8-K 1 f8-k.htm 8-K plmr_Current_Folio_8K

 

 

UNITED STATES

SECURITIES AND EXCHANGE COMMISSION

Washington, D.C. 20549

 

FORM 8-K

 

CURRENT REPORT

Pursuant to Section 13 or 15(d) of the Securities Exchange Act of 1934

 

Date of Report (Date of earliest event reported): May 31, 2019

 

Palomar Holdings, Inc.

(Exact name of registrant as specified in its charter)

 

Commission File Number: 001-38873

 

Delaware

83-3972551

(State or other jurisdiction
of incorporation)

(I.R.S. Employer
Identification No.)

 

7979 Ivanhoe Avenue, Suite 500

La Jolla, California 92037

(Address of principal executive offices, including zip code)

 

(619) 567-5290

(Registrant’s telephone number, including area code)

 

(Former Name or Former Address, if Changed Since Last Report)

 

Check the appropriate box below if the Form 8-K filing is intended to simultaneously satisfy the filing obligation of the registrant under any of the following provisions (see General Instruction A.2. below):

 

Written communications pursuant to Rule 425 under the Securities Act (17 CFR 230.425)

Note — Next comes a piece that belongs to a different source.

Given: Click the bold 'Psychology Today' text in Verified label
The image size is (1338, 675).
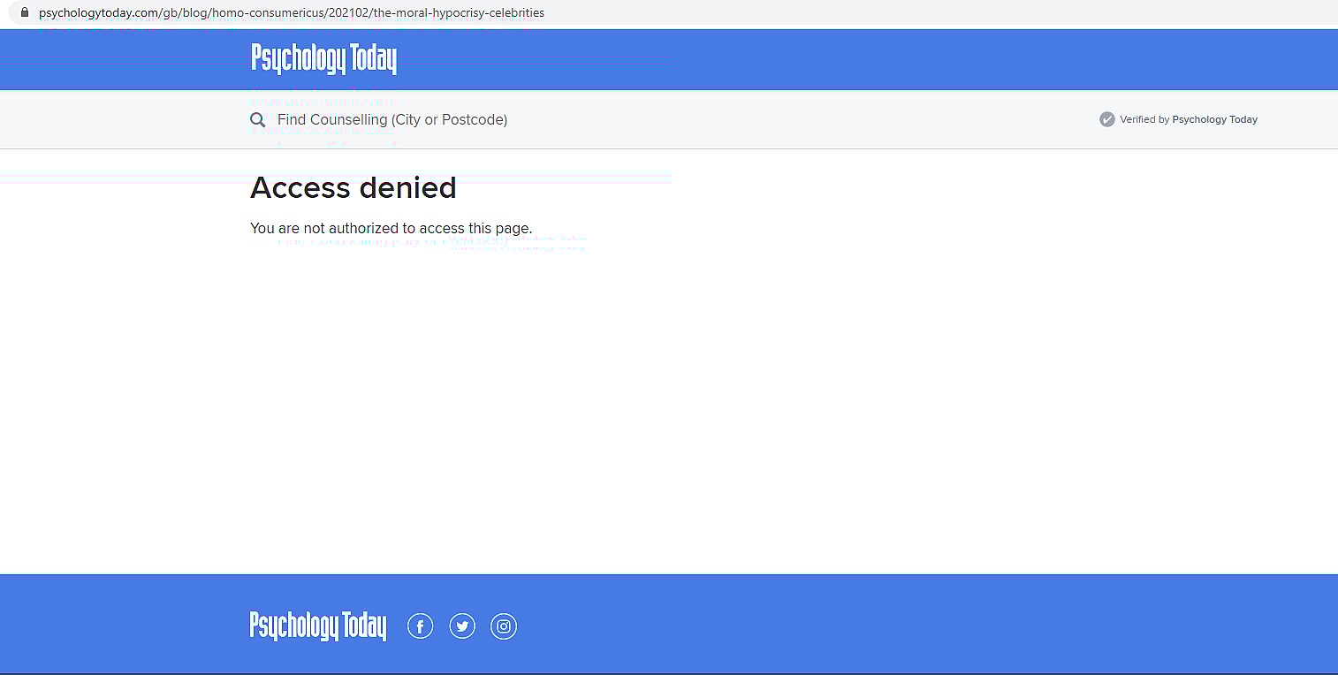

Soliciting material pursuant to Rule 14a-12 under the Exchange Act (17 CFR 240.14a-12)

Pre-commencement communications pursuant to Rule 14d-2(b) under the Exchange Act (17 CFR 240.14d-2(b))

Pre-commencement communications pursuant to Rule 13e-4(c) under the Exchange Act (17 CFR 240.13e-4(c))

 

Indicate by check mark whether the registrant is an emerging growth company as defined in Rule 405 of the Securities Act of 1933 (17 CFR 230.405) or Rule 12b-2 of the Securities Exchange Act of 1934 (17 CFR 240.12b-2).

Emerging Growth Company

 

If an emerging growth company, indicate by check mark if the registrant has elected not to use the extended transition period for complying with any new or revised financial accounting standards provided pursuant to Selection 13(a) of the Exchange Act.

 

 Securities registered pursuant to Section 12(b) of the Act:

 

Title of each class

Trading Symbol(s)

Name of each exchange on which registered

Common Stock, par value $0.0001 per share

PLMR

Nasdaq Global Select Market

 

 

 

 

Item 8.01.Other Events.

 

On May 31, 2019, Palomar Holdings, Inc. (the "Company" or “Palomar”) issued a press release announcing the successful completion of certain reinsurance programs renewing and incepting at June 1, 2019. A copy of the press release is attached hereto as Exhibit 99.1.

 

The Company renewed $470 million of its core reinsurance program, inclusive of Torrey Pines Re, Palomar’s catastrophe bond, and purchased $200 million of incremental limit at the top of its reinsurance tower.  Effective June 1, 2019, the Company’s reinsurance program provides for coverage up to $1.05 billion for earthquake events. This incremental limit allows Palomar to maintain cushion above the 1:250 year peak zone probable maximum loss and significantly exceeds simulated losses from any recorded historical event.  As of March 31, 2019, a theoretical earthquake equivalent to the 1994 Northridge or 1906 San Francisco earthquake would generate a gross loss of $669 million or $580 million, respectively.

 

Other highlights of the placement include:

The maintenance of a $5.0 million per event retention;

Prepaid reinstatements on all renewing and new layers where applicable; and

Cascading limit of $331 million.

 

Additionally, Palomar successfully completed the inaugural placement of its Specialty Homeowners Facility (“SHF”) to provide quota share and excess of loss reinsurance specifically for its Specialty Homeowners business in Texas, Mississippi and Alabama. The SHF includes the flexibility to cover additional states that Palomar has identified as expansion opportunities.

 

Palomar’s reinsurance panel currently consists of approximately 80 reinsurers who either have an “A-“ (Excellent) (Outlook Stable) or better financial strength rating from A.M. Best or post collateral.

 

 

Item 9.01.Financial Statements and Exhibits.

 

1

 

 

 

 

(d)

Exhibits

 

 

Exhibit No.

Description

99.1

Press release, dated May 31, 2019

 

SIGNATURES

 

Pursuant to the requirements of the Securities Exchange Act of 1934, the Registrant has duly caused this Report to be signed on its behalf by the undersigned hereunto duly authorized.

 

 

 

 

 

 

 

PALOMAR HOLDINGS, INC.

 

 

 

 

 

 

Date:

May 31, 2019

/s/ Mac Armstrong

 

 

Mac Armstrong

 

 

Chief Executive Officer

 

 

(Principal Executive Officer)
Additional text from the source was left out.